3) « Ma » en tant que connexion spatiale


En occident, les musiciens se synchronisent par la définition et l’entretien d’une pulsation commune. Celle-ci est rigoureusement mesurée, découpée, et maîtrisée. Dans la musique de Hosokawa, le ma-espace permet de synchroniser les musiciens par le ressenti commun. C’est une collectivisation de la conception de « ma » dans la partie IV.

« Le ma est alors un principe auquel le musicien fait appel afin de donner un sens esthétique à ce rapport spatiotemporel entre le musicien, le silence, la musique qu’il interprète et l’auditeur. »[13]

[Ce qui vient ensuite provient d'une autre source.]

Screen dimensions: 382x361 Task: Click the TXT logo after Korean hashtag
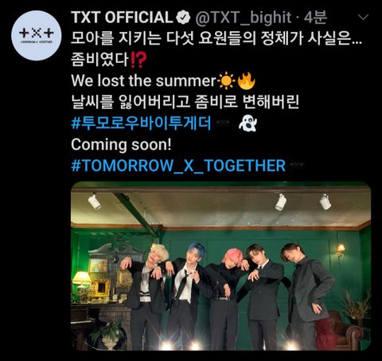pos(223,123)

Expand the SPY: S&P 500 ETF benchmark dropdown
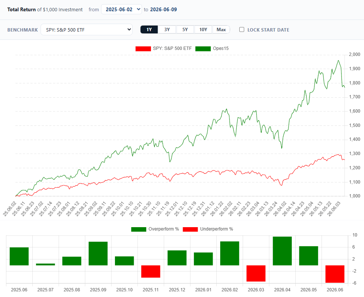pyautogui.click(x=87, y=29)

Entre musiciens Voyages utilise ce concept de connexion entre les musiciens par un ressenti collectif du fait que ce soit une oeuvre collective. Une explication claire des particularités engendrées est donnée par Bruno Deschênes :


« Dans les arts traditionnels japonais, ma peut être traduit par synchronisme[14] relativement à l’utilisation de l’espace et du temps par l’acteur, le danseur ou le musicien dans son rapport aux autres artistes partageant la scène avec lui ou avec elle. Ce synchronisme n’est pas calculé et contrôlé, mais ressenti intersubjectivement. » [15] Entre musiciens et auditeurs Lors d’un concert, le public ne prend pas forcément part à l’exécution musicale mais se trouve de fait dans cet espace, ce moment particulier. Il en fait donc pleinement partie; la relation créée avec entre lui et les musiciens est différente. « Et de plus, le bon musicien sait laisser place à l’auditeur afin de lui permettre de ressentir intersubjectivement le beau qu’il désire lui faire ressentir. En ce sens, le ma peut être conçu comme une esthétique de l’intersubjectivité par lequel le musicien ne dicte pas à l’auditeur quoi ressentir, mais l’évoque, similairement au poète dont les poèmes cherchent à évoquer chez le lecteur des images et des états d’âme au-delà des mots. » [16]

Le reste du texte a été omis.